A sinecure ( or ; from the Latin , 'without', and , 'care') is an office, carrying a salary or otherwise generating income, that requires or involves little or no responsibility, labour, or active service. The term originated in the medieval church, where it signified a post without any responsibility for the "cure [care] of souls", the regular liturgical and pastoral functions of a cleric, but came to be applied to any post, secular or ecclesiastical, that involved little or no actual work. Sinecures have historically provided a potent tool for governments or monarchs to distribute patronage, while recipients are able to store up titles and easy salaries.

A sinecure can also be given to an individual whose primary job is in another office, but requires a sinecure title to perform that job. For example, the Government House Leader in Canada is often given a sinecure ministry position so that they may become a member of the Cabinet. Similar examples are the Lord Keeper of the Privy Seal and the Chancellor of the Duchy of Lancaster in the British cabinet.
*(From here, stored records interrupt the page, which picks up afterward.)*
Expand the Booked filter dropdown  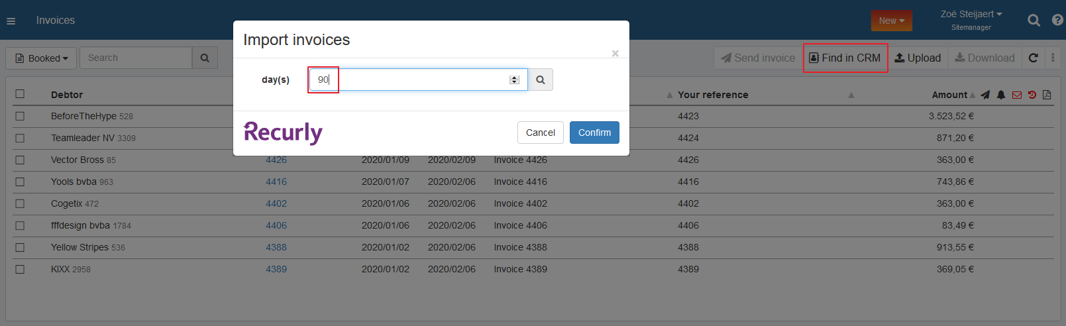42,58
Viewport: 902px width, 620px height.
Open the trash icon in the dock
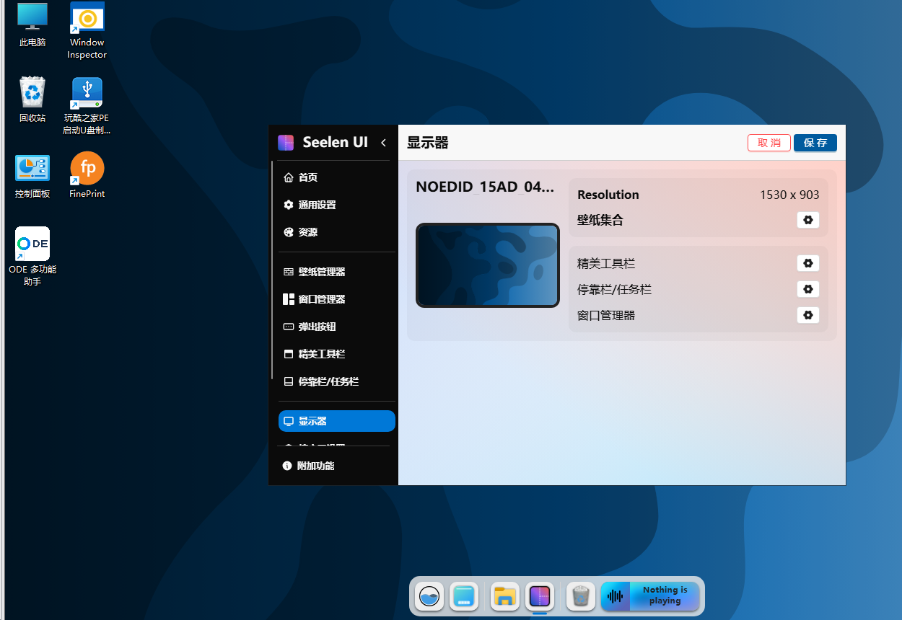(x=580, y=596)
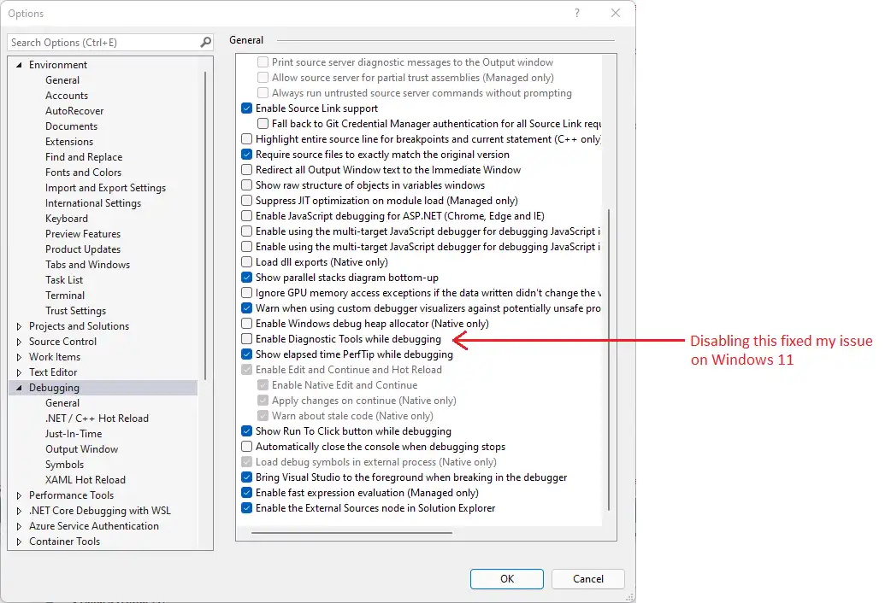
Task: Uncheck Require source files to exactly match
Action: pyautogui.click(x=246, y=155)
The minister without portfolio is a frequent example of this sinecure, often employed to give  cabinet-level positions to enough members of all partners in a coalition government. Other sinecures operate as legal fictions, such as the British office of Crown Steward and Bailiff of the Chiltern Hundreds, used as a legal excuse for resigning from Parliament.

History

Sinecure, properly a term of ecclesiastical law for a benefice without the cure of souls, arose in the English Church when the rector had no cure of souls nor resided in the parish, the work of the incumbent being performed by a vicar. Such sinecure rectories were expressly granted by the patron. They were abolished by Parliament under the Ecclesiastical Commissioners Act of 1840.

Other ecclesiastical sinecures were certain cathedral dignities to which no spiritual functions attached or incumbencies where by reason of depopulation and the like, the parishioners disappeared or the parish church was allowed to decay. Such cases eventually ceased to exist.
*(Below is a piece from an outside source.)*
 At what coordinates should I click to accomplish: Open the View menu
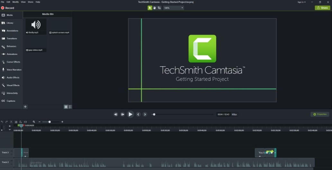tap(23, 2)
The term is also used of any office or place to which salary, emoluments, or dignity, but no duties, are attached. The British civil service and the royal household, for example, were loaded with innumerable offices which, by lapse of time, had become sinecures and were only kept as the reward of political services or to secure voting power in parliament. They were prevalent in the 18th century, but were gradually abolished by statutes during that and the following centuries.

Current usage 
Below is a list of extant sinecures by country.

United Kingdom

Positions associated with the Cabinet 

Lord President of the Council
Lord Keeper of the Privy Seal
First Secretary of State
Chancellor of the Duchy of Lancaster
Paymaster General

Positions associated with resignation from the House of Commons 
Crown Steward and Bailiff of the Chiltern Hundreds
Crown Steward and Bailiff of the Manor of Northstead

Positions associated with the Whips' Office 
Parliamentary Secretary to the Treasury – held by the Chief Whip in the House of Commons
Treasurer of the Household – held by the Deputy Chief Whip in the Commons
Comptroller of the Household – held by a senior Commons Whip
Vice-Chamberlain of the Household – held by a senior Commons Whip
Lords of the Treasury – held by the several junior Commons Whips
 Captain of the Honourable Corps of Gentlemen at Arms – held by the Chief Whip in the House of Lords
 Captain of the Yeomen of the Guard – held by the Deputy Chief Whip in the Lords
Lords in Waiting – held by the several junior Lords Whips

Ceremonial and honorary positions 
Lord Clerk Register
Lord Steward of the Household
Master of the Horse
Lord Warden of the Cinque Ports
Constable of the Tower of London
Constable and Governor of Windsor Castle

Canada
Deputy Prime Minister of Canada
President of the Privy Council (given to the Minister of Intergovernmental Affairs)
Registrar General of Canada (given to the Minister of Industry)
Receiver General for Canada (given to the Minister of Public Works and Government Services)
Attorney General of Canada (given to the Minister of Justice)

Australia
 Vice-President of the Executive Council

See also
Board member
Emeritus, academia
Minister without portfolio
No-show job
Ñoqui
Quango
Safe seat
Featherbedding
Ghost soldiers

Christian churches:
Abbé
Benefice
Simony
Titular bishop

References

Bibliography

Lord Mackay of Clashfern (ed.) (2002) Halsbury's Laws of England, 4th ed. Vol.14, "Ecclesiastical Law", (see also current updates)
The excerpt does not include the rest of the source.